Requirement ->
Repeat the full listing exactly.

-.-.-

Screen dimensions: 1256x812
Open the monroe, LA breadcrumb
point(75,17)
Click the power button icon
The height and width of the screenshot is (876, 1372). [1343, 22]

-.-.-

Your solution ->
Screen dimensions: 1256x812
Open the monroe, LA breadcrumb
point(75,17)
Click the power button icon
The height and width of the screenshot is (876, 1372). [1343, 22]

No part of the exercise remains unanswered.